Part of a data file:
# # # #

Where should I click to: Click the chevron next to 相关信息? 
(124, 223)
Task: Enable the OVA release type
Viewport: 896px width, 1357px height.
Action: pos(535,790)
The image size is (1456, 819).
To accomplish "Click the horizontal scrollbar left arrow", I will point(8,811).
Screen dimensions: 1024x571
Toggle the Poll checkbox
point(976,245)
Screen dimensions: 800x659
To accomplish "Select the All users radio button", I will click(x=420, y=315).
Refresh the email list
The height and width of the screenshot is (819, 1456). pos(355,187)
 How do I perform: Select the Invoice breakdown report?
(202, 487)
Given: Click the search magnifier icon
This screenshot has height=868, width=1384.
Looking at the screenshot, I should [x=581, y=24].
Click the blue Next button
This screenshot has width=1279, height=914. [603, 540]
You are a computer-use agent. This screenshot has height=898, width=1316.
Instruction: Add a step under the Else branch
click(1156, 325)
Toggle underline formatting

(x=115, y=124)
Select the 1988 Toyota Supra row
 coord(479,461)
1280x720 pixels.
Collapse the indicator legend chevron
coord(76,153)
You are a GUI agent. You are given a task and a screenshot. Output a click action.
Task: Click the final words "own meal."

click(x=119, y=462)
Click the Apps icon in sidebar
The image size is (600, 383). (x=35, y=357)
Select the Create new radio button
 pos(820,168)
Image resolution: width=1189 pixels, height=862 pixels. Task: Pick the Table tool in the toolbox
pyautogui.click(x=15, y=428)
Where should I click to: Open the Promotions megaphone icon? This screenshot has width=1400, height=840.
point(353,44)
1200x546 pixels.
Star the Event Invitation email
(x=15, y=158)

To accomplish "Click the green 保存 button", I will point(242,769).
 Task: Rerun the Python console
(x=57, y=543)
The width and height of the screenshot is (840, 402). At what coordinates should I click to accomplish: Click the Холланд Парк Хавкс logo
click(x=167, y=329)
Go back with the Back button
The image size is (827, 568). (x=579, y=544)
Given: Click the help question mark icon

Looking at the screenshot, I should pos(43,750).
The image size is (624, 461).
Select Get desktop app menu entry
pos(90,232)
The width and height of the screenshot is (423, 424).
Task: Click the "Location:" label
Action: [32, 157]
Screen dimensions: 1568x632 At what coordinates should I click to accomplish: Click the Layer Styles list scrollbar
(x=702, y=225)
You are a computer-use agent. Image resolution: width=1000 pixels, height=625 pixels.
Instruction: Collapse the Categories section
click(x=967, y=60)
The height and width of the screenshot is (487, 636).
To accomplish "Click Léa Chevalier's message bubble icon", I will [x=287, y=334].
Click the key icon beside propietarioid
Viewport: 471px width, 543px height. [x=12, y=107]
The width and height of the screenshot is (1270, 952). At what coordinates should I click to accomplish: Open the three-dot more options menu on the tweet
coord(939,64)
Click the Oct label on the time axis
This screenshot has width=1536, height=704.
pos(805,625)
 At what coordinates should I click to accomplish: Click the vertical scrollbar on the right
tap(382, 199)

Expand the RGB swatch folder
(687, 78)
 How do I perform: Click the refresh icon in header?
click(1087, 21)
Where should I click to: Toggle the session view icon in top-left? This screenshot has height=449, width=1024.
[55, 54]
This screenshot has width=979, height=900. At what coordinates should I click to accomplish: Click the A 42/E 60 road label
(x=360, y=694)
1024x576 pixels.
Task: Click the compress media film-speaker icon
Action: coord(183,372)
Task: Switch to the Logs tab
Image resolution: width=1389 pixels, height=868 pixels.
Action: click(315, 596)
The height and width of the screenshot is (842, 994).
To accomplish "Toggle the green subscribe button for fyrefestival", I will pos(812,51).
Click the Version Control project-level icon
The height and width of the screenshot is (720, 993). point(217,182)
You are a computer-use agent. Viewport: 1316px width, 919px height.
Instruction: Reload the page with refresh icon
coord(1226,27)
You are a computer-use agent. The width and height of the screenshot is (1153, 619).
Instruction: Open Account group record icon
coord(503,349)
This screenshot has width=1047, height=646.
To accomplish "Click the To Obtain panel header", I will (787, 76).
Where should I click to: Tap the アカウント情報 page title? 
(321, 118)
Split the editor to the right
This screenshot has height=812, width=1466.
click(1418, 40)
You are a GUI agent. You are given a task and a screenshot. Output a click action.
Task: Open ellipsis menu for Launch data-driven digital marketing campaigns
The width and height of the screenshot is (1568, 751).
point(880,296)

# # # #

Required task: Report how many lines above contain the word "what". Give only the number.

Finished answer: 5